The JavaThread::oops_do code path currently contains at least three ways to acquire more or less global mutexes. This can led to lock contention during parallel stack walking and thus long root scan times.
There are three kinds of locks known to be taken in the code path:
DerivedPointerTableGC_lock
- guards DerivedPointerTable::add, which is called for every c2-compiled stack frame which contains derived pointers. It is currently unknown how common derived pointers are in real workloads.

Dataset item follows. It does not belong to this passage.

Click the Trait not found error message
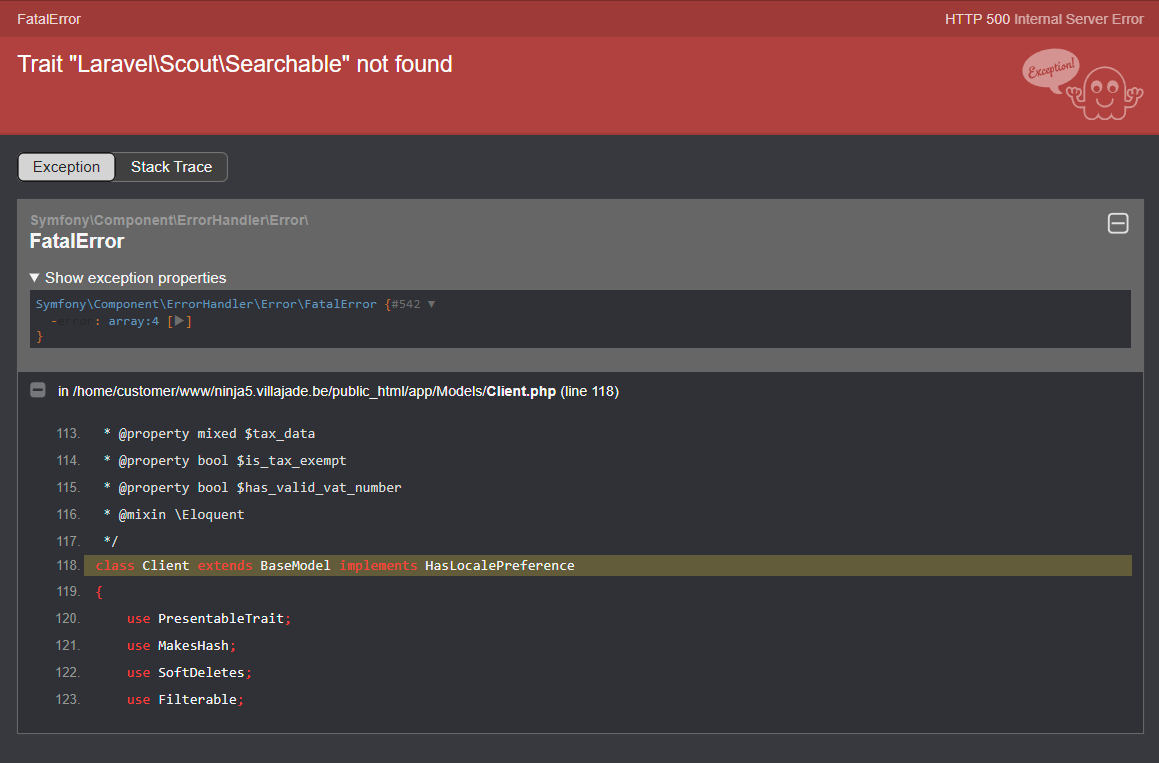 pyautogui.click(x=235, y=64)
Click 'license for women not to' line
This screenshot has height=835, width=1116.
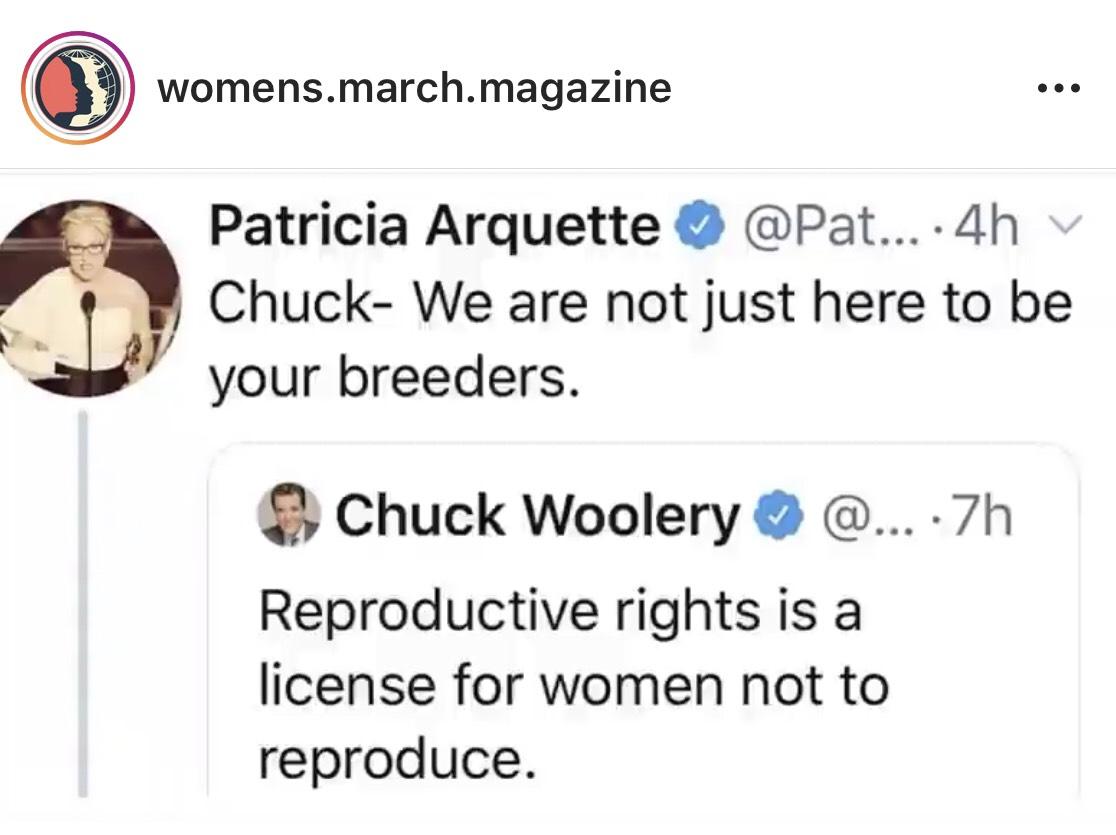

The other two are not (any longer) a problem:
OopMapCache::_mut
- guards all retrieval of InterpreterOopMap instances, which are used to scan a specific (Method*, bci) executing in the interpreter. The per-klass OopMapCaches are lazily allocated as per below. The mutex protects hash lookup, generation of new oop maps if cache miss, hash table insertion after generation and eviction of less recently used oop maps. See OopMapCache::lookup. This was dealt with by JDK-8186042, so is no longer a problem.
OopMapCacheAlloc_lock
- guards the lazy initialization of InstanceKlass::_oop_map_cache, only taken if a thread observes _oop_map_cache == NULL so unless new classes are added all the time it should disappear after warmup. Because of the use of DCLP, this lock is rarely hit, so should not be a performance bottleneck.